Provided material ->
__________________________________________________

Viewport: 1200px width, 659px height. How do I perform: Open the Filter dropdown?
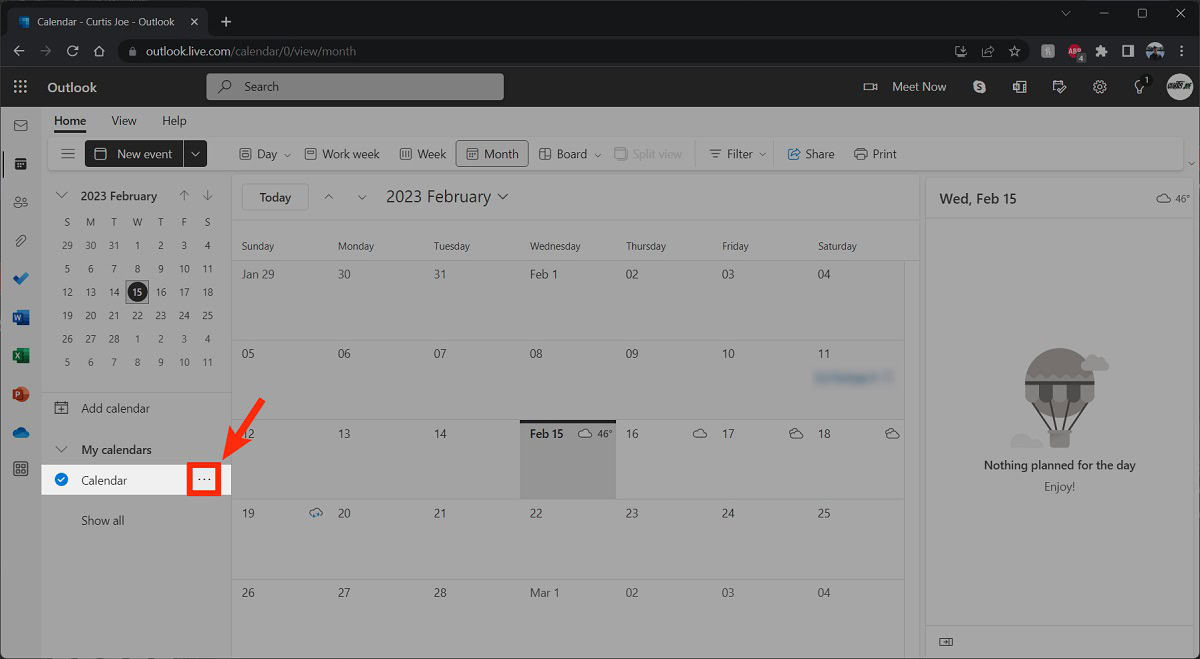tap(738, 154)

__________________________________________________

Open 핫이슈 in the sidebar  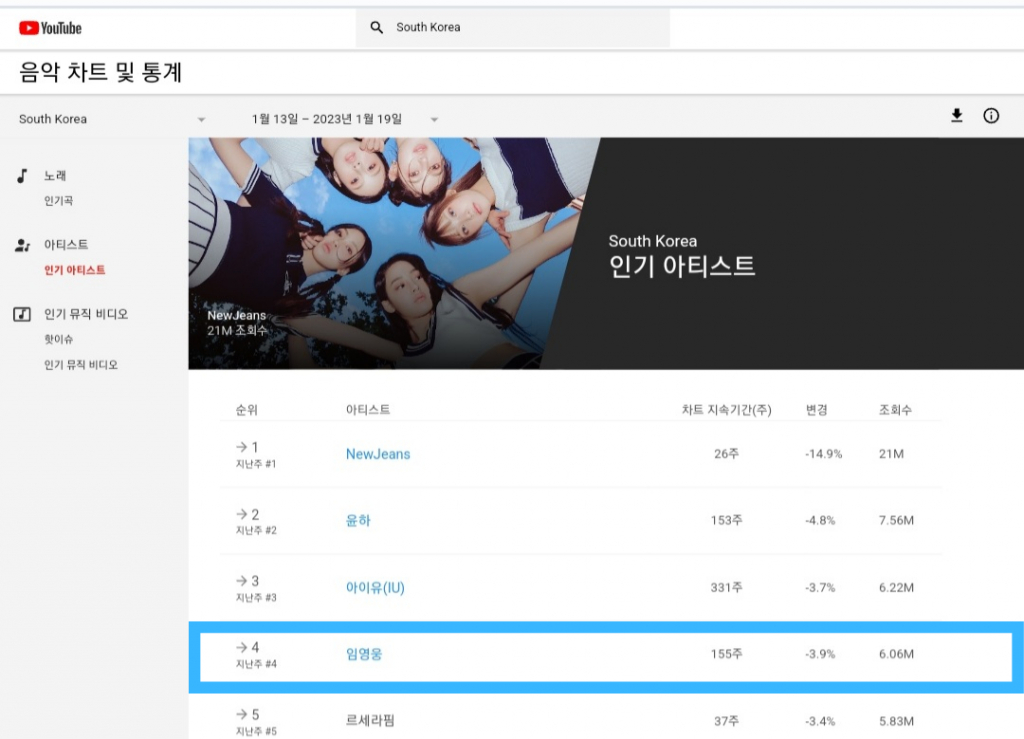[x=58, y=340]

__________________________________________________

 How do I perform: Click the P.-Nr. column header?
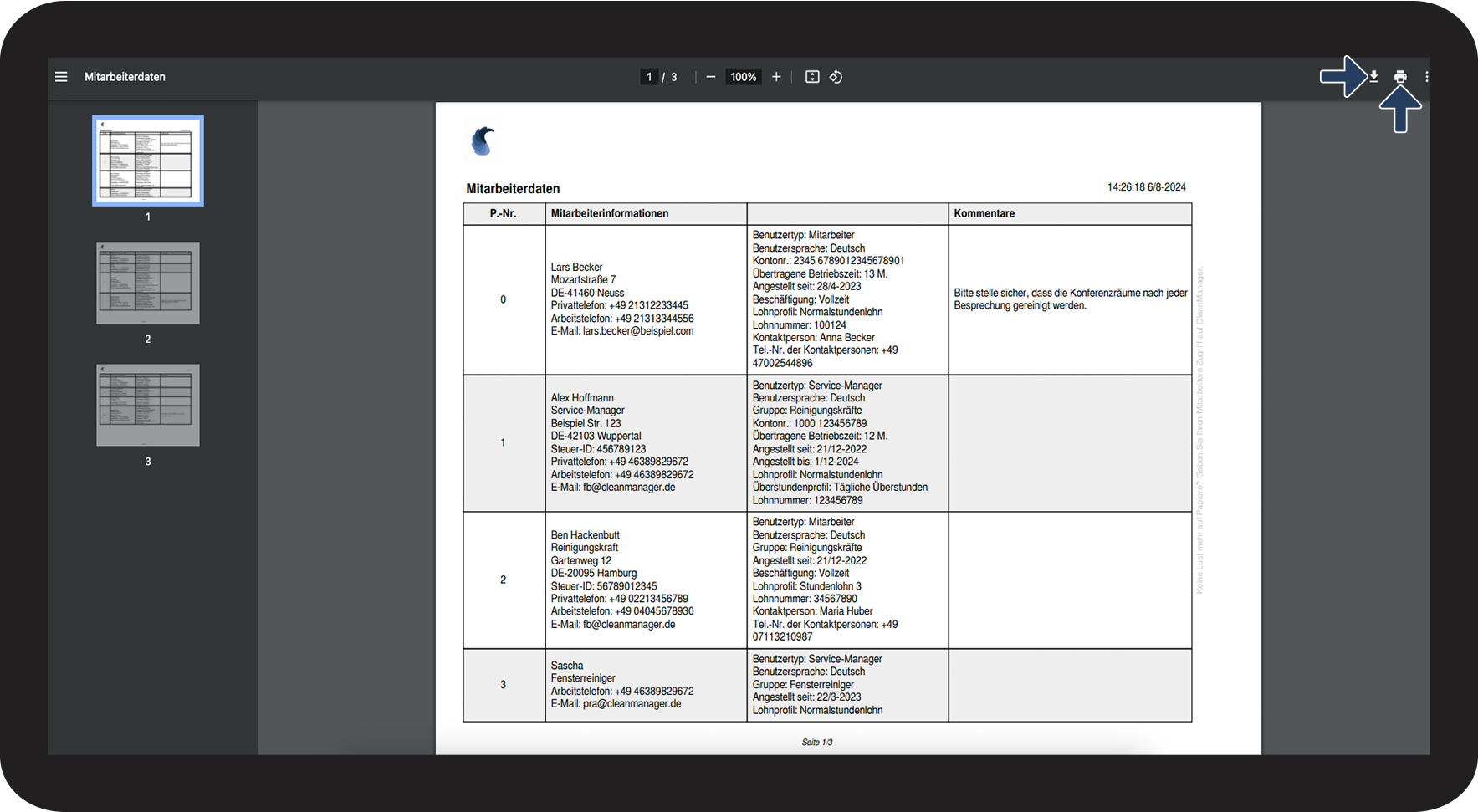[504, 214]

__________________________________________________

The request ->
Rewrite the records starting at the line that has "Viewport: 1200px width, 659px" and ending after the line that has "tap(738, 154)", swapping "Filter" for "Sort" and changing nothing else. Omit the pictures from your answer.

Task solution ->
Viewport: 1200px width, 659px height. How do I perform: Open the Sort dropdown?
tap(738, 154)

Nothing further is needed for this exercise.